French Parliament
- Long title Loi n°88-1138 du 20 décembre 1988 relative à la protection des personnes se prêtant à des recherches biomédicales ;
- Enacted: 20 December 1988
- Introduced by: Claude Huriet, Franck Sérusclat

= Loi Huriet Sérusclat =

French civil law

The Loi du 20 décembre 1988 relative à la protection des personnes qui se prêtent à des recherches biomédicales, also known as the Loi Huriet or Loi Huriet-Sérusclat, is a French civil law to establish the regulation of those working in biomedical research, and to formalise the status quo of bioethics. It was proposed under the second government of Michel Rocard (Parti socialiste) six months after the 1988 French legislative election. It was the first French law that put clinical trials on a firm legal footing.

== First statute ==
An appendix, IIb, to the French civil code on Public Health, established the Comité consultatif de protection des personnes dans la recherche biomédicale (CCPPRB), later succeeded by the Comités de protection des personnes (CPP). Its ambit, defined in Article 15, established in law the notion of a consentement éclairé (a "Clear consent", perhaps similar to the Clean hands doctrine in common law), and established penalties for breaking the law.

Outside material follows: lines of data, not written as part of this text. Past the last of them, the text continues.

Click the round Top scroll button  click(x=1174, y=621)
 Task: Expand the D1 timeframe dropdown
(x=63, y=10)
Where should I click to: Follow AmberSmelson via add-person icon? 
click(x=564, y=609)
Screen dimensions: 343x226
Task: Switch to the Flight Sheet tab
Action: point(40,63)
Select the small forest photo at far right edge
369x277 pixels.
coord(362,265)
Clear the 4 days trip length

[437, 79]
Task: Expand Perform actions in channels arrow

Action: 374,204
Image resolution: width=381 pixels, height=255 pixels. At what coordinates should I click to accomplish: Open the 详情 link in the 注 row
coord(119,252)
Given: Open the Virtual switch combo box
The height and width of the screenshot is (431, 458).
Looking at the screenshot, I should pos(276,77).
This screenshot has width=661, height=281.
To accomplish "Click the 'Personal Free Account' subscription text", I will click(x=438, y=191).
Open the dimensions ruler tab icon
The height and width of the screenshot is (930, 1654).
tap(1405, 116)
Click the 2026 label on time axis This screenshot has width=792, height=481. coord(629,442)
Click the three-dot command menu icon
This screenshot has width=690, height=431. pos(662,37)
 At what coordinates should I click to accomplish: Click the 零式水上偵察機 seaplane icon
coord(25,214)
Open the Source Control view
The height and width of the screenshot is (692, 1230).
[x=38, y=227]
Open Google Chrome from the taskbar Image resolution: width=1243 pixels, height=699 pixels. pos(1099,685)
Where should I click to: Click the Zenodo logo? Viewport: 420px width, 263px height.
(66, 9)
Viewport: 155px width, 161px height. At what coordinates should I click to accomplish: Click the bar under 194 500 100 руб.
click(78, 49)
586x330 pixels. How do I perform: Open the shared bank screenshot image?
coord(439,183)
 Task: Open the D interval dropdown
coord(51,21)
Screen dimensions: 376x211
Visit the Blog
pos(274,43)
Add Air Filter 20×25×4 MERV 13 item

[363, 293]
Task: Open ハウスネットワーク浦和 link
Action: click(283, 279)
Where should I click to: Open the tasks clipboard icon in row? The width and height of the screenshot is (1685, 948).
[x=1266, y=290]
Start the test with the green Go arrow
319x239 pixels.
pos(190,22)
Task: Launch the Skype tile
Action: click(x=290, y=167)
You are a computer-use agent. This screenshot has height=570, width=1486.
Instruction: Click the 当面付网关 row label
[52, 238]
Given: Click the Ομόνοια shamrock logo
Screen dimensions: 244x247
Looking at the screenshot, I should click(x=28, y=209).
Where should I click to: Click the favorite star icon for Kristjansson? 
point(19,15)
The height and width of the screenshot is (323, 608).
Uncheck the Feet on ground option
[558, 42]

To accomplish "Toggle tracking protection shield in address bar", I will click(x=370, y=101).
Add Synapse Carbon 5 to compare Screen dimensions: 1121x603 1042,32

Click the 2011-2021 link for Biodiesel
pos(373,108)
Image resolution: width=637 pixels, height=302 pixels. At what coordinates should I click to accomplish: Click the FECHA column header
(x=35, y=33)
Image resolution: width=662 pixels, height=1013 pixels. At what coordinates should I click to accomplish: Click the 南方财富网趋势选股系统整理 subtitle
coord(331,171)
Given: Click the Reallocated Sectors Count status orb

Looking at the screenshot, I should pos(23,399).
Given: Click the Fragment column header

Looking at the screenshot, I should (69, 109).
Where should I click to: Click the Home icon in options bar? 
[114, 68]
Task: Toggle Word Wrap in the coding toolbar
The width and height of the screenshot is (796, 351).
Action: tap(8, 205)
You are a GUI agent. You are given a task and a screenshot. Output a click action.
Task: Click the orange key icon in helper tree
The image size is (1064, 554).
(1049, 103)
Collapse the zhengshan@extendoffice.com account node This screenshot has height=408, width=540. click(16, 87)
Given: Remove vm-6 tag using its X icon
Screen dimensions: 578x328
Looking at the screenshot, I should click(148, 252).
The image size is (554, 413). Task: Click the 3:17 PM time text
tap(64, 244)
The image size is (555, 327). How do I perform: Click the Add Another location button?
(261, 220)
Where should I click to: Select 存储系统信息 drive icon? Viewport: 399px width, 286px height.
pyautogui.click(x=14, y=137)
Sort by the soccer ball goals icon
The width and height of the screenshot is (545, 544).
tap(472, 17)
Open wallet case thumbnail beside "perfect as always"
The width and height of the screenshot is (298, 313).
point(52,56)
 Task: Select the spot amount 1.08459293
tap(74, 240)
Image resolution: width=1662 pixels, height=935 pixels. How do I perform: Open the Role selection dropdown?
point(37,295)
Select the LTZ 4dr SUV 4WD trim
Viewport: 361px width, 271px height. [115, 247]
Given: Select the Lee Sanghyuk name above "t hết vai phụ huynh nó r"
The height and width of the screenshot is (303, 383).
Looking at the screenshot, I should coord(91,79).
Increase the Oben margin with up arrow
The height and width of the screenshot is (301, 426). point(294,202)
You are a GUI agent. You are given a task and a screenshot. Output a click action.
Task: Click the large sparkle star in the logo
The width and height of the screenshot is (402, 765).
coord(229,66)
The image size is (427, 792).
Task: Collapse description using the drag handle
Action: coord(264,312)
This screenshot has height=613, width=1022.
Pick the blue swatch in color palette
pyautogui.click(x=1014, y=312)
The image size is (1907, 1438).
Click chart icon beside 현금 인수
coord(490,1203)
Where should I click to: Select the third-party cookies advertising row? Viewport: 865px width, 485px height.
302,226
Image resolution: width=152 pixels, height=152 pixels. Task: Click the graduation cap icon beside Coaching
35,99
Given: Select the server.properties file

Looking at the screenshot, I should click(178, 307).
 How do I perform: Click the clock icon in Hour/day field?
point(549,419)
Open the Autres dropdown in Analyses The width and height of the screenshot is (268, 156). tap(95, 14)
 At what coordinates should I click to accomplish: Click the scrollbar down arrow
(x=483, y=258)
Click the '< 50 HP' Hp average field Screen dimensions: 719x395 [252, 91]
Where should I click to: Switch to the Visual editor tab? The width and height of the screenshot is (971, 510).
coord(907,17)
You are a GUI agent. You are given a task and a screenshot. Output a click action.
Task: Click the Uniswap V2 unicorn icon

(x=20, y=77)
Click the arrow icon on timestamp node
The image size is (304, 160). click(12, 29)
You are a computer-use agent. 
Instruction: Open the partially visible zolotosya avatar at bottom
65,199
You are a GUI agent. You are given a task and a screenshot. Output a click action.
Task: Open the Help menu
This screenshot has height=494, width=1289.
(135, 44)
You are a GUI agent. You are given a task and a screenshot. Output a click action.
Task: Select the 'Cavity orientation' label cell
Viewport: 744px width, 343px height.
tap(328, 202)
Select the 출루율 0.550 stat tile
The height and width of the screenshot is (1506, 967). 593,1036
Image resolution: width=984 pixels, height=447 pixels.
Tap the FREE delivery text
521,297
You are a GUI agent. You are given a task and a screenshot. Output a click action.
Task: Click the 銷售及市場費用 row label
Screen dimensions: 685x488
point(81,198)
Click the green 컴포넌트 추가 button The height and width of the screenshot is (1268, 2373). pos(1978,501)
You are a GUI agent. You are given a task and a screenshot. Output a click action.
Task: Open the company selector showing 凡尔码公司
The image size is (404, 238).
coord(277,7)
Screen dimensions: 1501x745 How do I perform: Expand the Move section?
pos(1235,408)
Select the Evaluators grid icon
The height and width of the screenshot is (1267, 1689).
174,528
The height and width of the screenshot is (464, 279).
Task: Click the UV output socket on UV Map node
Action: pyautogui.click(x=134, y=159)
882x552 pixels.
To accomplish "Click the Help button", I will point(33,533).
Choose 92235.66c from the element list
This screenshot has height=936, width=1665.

The common name Loi Sérusclat-Huriet, and abbreviated variations such as Loi Huriet and Loi Sérusclat, come from the names of the nominator and seconder in the French senate, Claude Huriet (Centrist) and Franck Sérusclat (Socialist).

==Evolution==
As cases came to court with the usual jurisprudence, public perception of the importance of bioethics and other European Union law, have supplemented the powers made under the original regulatory framework, such as Loi n°94-653 du 29 juillet 1994, relative au respect du corps humain ("Law of 29 July 1994, Respect of the human body"), which defined the legal notion of dignity, and Loi du 4 mars 2002 relative aux droits des malades et à la qualité du système de santé ("Law of 4 March 2002, Patient rights and the quality of health system").